Chapter 1, Problem 1D.24E

(a)

Interpretation Introduction

Interpretation:

Number of orbitals that can have the given quantum numbers has to be written.

    $n=3,l=1$

Concept Introduction:

There are four set of quantum numbers present for explaining the distribution of electron density in an atom.  They are principal quantum number, angular momentum quantum number, magnetic quantum number and spin quantum number.

    $\begin{array}{cccc}\text{Name}& \text{Symbol}& \text{Values}& \text{Specifies}\\ \text{Principal}& \text{n}& \text{1,2,}\mathrm{...}& \text{shell}\\ \text{angular momentum}& \text{l}& \text{0,1,}\mathrm{...}\text{n-1}& \begin{array}{l}\text{subshell:}\\ \text{l}\text{=}\text{0,1,2,3,4}\mathrm{...}\\ \text{s,p,d,f,g}\mathrm{...}\end{array}\\ \text{magnetic}& {\text{m}}_{\text{l}}& \text{l,l-1,}\mathrm{...}\text{,-1}& \text{orbitals}\text{of}\text{shell}\\ \text{spin}& {\text{m}}_{\text{s}}& \text{+}\frac{\text{1}}{\text{2}}\text{,-}\frac{\text{1}}{\text{2}}& \text{spin}\text{state}\end{array}$

For a given value of $\text{n,}$ there will be $\text{n}$ different values for $l.$  And in the case of magnetic quantum number, there will be $\left(2l+1\right)$ different values of $m_l$ present for each values of $l.$

Explanation of Solution

When the principal quantum number $\left(\text{n}\right)$ value is $3$ and the angular momentum quantum number $\left(l\right)$ value is $1,$ then the subshell notation is $3p.$

If the angular momentum quantum number $lis1,$ then there will be three different $m_l$ values are present, which means there will be three orbitals for the given subshell.

(b)

Interpretation Introduction

Interpretation:

Number of orbitals that can have the given quantum numbers has to be written.

    $n=5,l=3,m_l=-1$

Concept Introduction:

Refer to part (a).

Explanation of Solution

When the principal quantum number $\left(\text{n}\right)$ value is $5$ and the angular momentum quantum number $\left(l\right)$ value is $3,$ then the subshell notation is $5f.$

If the angular momentum quantum number $lis3,$ then there will be seven different values for  $m_l$ and they are $-3,-2,-1,0,+1,+2,+3.$  If  $m_l$ value is $-1,$ then there will be only one orbital.

(c)

Interpretation Introduction

Interpretation:

Number of orbitals that can have the given quantum numbers has to be written.

    $n=2,l=1,m_l=0$

Concept Introduction:

Refer to part (a).

Explanation of Solution

When the principal quantum number $\left(\text{n}\right)$ value is $2$ and the angular momentum quantum number $\left(l\right)$ value is $1,$ then the subshell notation is $2p.$

If the angular momentum quantum number $lis1,$ then there will be three different values for  $m_l$ and they are $-1,0,+1.$  If  $m_l$ value is $0,$ then there will be only one orbital.

(d)

Interpretation Introduction

Interpretation:

Number of orbitals that can have the given quantum numbers has to be written.

    $n=7$

Concept Introduction:

Refer to part (a).

Explanation of Solution

If the principal quantum number $\left(\text{n}\right)$ is $7$ then the possible angular momentum quantum number $\left(l\right)$ values are $0,1,2,3,4,5and6.$

If the angular momentum quantum number $lis0,$ then there will be only one $m_l$ value present, which means there will be only one orbital present.

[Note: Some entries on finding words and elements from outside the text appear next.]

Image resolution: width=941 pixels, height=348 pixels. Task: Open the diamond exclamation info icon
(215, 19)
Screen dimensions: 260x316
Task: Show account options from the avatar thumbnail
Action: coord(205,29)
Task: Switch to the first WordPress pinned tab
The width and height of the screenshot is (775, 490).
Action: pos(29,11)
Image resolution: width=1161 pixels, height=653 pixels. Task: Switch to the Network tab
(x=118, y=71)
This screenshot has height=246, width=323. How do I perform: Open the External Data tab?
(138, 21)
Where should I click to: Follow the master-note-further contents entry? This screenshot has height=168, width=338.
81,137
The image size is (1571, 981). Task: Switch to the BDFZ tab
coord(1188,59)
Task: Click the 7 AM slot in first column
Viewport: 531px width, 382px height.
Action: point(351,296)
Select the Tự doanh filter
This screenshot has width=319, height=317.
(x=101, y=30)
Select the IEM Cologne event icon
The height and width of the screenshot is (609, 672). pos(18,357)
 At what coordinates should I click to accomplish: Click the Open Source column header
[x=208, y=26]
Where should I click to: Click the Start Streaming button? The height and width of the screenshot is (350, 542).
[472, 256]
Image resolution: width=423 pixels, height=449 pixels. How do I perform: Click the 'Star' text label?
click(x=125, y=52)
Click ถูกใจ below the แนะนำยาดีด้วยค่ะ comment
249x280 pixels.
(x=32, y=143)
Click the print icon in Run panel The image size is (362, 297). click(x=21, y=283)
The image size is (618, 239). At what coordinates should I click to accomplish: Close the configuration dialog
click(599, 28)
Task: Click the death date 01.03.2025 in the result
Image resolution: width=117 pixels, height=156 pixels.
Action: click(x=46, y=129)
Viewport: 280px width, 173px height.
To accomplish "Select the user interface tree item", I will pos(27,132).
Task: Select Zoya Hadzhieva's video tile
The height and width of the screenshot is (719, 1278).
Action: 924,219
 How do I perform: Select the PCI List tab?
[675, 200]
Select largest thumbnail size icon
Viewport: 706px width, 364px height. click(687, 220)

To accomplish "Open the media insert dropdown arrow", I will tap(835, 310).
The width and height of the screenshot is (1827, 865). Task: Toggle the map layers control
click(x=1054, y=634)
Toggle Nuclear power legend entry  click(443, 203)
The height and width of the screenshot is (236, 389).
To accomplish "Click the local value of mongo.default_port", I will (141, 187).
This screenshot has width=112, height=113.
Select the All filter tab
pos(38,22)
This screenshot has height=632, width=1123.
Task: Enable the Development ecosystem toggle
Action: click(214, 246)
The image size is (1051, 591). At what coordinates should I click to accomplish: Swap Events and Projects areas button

If the angular momentum quantum number $lis1,$ then there will be three different $m_l$ values are present, which means there will be three orbitals present.

If the angular momentum quantum number $lis2,$ then there will be five different $m_l$ values are present, which means there will be five orbitals present.

If the angular momentum quantum number $lis3,$ then there will be seven different $m_l$ values are present, which means there will be seven orbitals present.

If the angular momentum quantum number $lis4,$ then there will be nine different $m_l$ values are present, which means there will be nine orbitals present.

If the angular momentum quantum number $lis5,$ then there will be eleven different $m_l$ values are present, which means there will be eleven orbitals present.

If the angular momentum quantum number $lis6,$ then there will be thirteen different $m_l$ values are present, which means there will be thirteen orbitals present.

So in total there will be forty nine orbitals.